À SIC, o advogado do ex-primeiro-ministro foi mais longe, afirmando que "está em execução um plano político de subversão do regime democrático por alguns setores do poder judicial", aludindo que o processo insere-se numa alegada estratégia dos magistrados que passaria por "ceifar o campo para eles terem um país novo".

Diligências continuam

José Sócrates e Carlos Santos Silva passaram a partir de ontem a estar proibidos de sair do país, proibidos de contactar com os demais arguidos, bem como com pessoas ligadas ao Grupo Vale de Lobo, Grupo Lena e Caixa Geral de Depósitos, os principais focos da investigação no que toca às suspeitas de crimes de corrupção imputadas ao ex-primeiro-ministro.

O Ministério Público alega continuarem a existir perigos de perturbação do inquérito e conservação da prova, pelo risco de os arguidos concertarem as suas versões e ainda de serem adulteradas as versões sobre factos ocorridos noutros países. No entanto, entende o procurador Rosário Teixeira não ser necessária a privação da liberdade.

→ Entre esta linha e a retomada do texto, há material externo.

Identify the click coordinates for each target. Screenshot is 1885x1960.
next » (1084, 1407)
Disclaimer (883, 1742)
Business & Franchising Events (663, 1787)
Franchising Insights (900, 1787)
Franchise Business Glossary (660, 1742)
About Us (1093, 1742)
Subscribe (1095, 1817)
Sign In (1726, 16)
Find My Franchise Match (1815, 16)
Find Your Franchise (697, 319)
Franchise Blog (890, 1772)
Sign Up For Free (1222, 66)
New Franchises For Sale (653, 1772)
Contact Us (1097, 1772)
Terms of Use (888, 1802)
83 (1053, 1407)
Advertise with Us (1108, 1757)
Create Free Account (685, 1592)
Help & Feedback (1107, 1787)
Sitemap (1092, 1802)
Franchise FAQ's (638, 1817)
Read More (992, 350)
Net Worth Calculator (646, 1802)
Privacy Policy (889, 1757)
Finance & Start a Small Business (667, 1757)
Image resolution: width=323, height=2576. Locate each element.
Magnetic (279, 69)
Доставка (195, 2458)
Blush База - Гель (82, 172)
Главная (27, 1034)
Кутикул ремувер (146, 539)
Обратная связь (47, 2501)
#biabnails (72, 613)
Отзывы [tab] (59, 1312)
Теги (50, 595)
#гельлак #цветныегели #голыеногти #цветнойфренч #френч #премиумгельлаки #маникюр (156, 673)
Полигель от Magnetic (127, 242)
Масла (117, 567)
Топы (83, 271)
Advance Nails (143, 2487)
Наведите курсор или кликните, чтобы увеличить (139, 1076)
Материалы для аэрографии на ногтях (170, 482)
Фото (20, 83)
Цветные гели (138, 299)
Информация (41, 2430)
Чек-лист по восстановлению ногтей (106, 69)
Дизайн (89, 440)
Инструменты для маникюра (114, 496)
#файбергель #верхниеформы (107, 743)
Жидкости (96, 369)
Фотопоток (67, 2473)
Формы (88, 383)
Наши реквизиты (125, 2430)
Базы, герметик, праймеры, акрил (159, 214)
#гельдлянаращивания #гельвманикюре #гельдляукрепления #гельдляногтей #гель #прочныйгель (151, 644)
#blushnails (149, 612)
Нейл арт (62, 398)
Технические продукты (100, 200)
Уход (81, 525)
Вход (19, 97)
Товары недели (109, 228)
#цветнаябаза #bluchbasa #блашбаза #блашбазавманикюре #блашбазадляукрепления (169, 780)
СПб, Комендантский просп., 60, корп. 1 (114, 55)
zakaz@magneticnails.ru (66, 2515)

Ainda assim, e apesar do fim do segredo de justiça interno, a investigação assume que irá continuar a efetuar diligências. O que significa que a acusação não estará para muito breve. Por outro lado, sabe-se que, com a libertação de todos os arguidos, o Ministério Público liberta-se da pressão de finalizar a acusação até ao próximo dia 24 de novembro, deixando o processo de ser classificado como urgente.

Armando Vara também libertado

Quem também foi ontem libertado foi Armando Vara. O ex-administrador da Caixa Geral de Depósitos e ex-ministro do Governo de Sócrates estava em prisão domiciliária, sob vigilância de pulseira eletrónica, mas na semana passada foi decidida a sua libertação, sob condição de ser prestada uma caução de 300 mil euros.

Vara prestou a caução através da hipoteca de um imóvel. Ontem, o juiz aceitou a garantia, determinando a libertação do ex-ministro e amigo de Sócrates, suspeito de crimes de fraude fiscal, branqueamento e corrupção, em torno do financiamento e participação da Caixa no empreendimento de luxo de Vale do Lobo, Algarve.